Sample No.	FVR(μg mL−1)	Impurity-1(μg mL−1)	Impurity-2(μg mL−1)
1 *	20	3	3
2 *	20	2	2
3	19	2	4
4 *	19	4	2.5
5	21	2.5	4
6 *	19.5	4	3
7	21	3	2.5
8 *	20	2.5	2.5
9 *	19.5	2.5	3.5
10 *	19.5	3.5	4
11 *	20.5	4	3.5
12 *	21	3.5	3
13	20.5	3	4
14 *	20	4	4
15	21	4	2
16	21	2	3.5
17	19	3.5	2
18	20.5	2	3
19	19	3	3.5
20	20	3.5	3.5
21 *	20.5	3.5	2.5
22 *	20.5	2.5	2
23	19.5	2	2.5
24	19	2.5	3
25 *	19.5	3	2

* These mixtures were used in the validation set.

The construction of the calibration models of the CLS, PCR, PLS, GA-PLS, and ANN methods was performed by feeding the MATLAB software with the absorbance data and concentrations. The optimized calibration model was applied to the samples’ spectra and the concentration of each compound in the mixtures was calculated.

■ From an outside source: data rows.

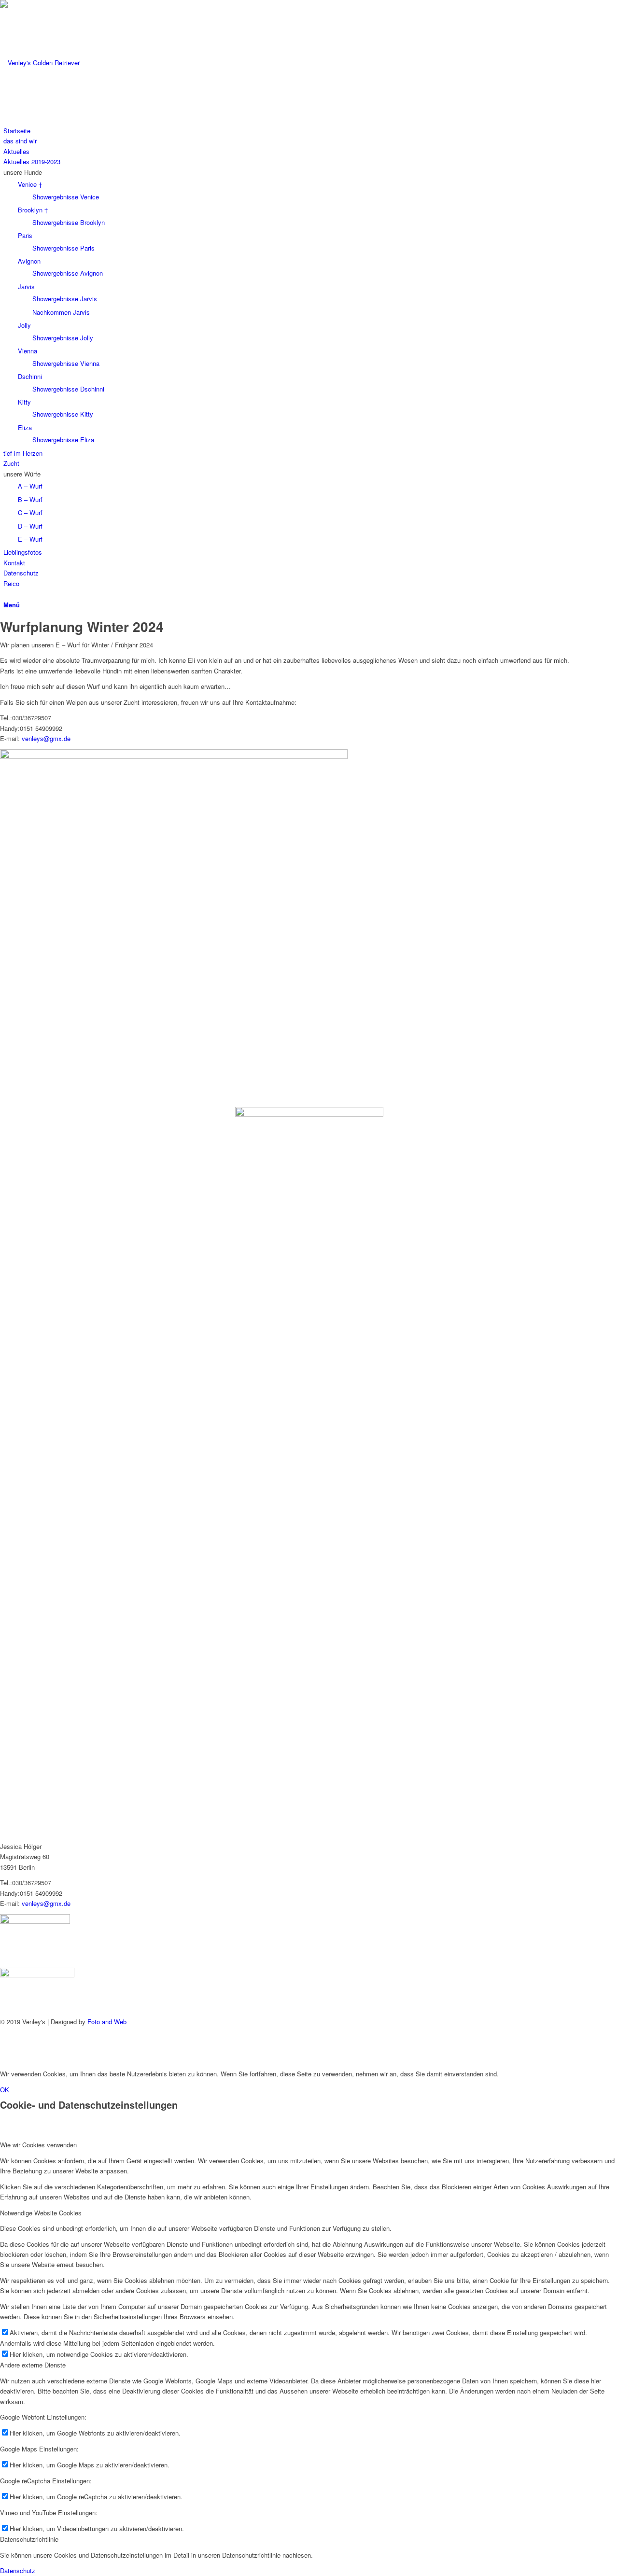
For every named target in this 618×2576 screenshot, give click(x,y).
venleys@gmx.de (46, 738)
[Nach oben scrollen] (2, 2057)
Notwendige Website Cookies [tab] (41, 2212)
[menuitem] (310, 131)
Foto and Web (106, 2021)
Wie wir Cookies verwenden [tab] (38, 2144)
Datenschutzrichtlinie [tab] (29, 2539)
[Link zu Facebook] (5, 2037)
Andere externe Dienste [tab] (33, 2364)
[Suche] (5, 593)
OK (4, 2089)
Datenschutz (17, 2570)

3.6. Preparation of Dosage Form for Analysis

Five tablets were accurately weighed, pulverized, and mixed well. In a 100 mL volumetric flask, a quantity equivalent to 100 mg FVR was transferred. The flask was completed to 100 mL with methanol, sonicated for 10 min, and filtered. In another 100 mL volumetric flask, 10 mL of the filtrate was diluted (1:10) with methanol to give a final concentration of 100 µg mL−1 FVR. Different aliquots of the diluted extract were transferred into a series of 10 mL volumetric flasks, diluted to 10 mL with methanol and scanned from 300 to 370 nm with a 1 nm interval against methanol as a blank.

4. Conclusions

Five chemometric models (CLS, PCR, PLS, GA-PLS, and ANN) were applied for the quantitative determination of favipiravir (T-705) and its two process related impurities. The developed models were applied for direct manipulation of the spectroscopic data. The PCR and PLS models can be used successfully for the impurity profiling of favipiravir due to their powerful resolving abilities without the need of separation or an extraction pre-step. Therefore, they could be alternatives to the costly liquid chromatographic techniques with a faster analysis time. A comparative study was performed between the five developed models. PCR and PLS proved to be the best models regarding their performances and predictive abilities. PLS was found to have better sensitivity than PCR and the other three models. The proposed methods’ greenness was evaluated on the GAPI and AGREE metrics, which showed a more ecofriendly approach.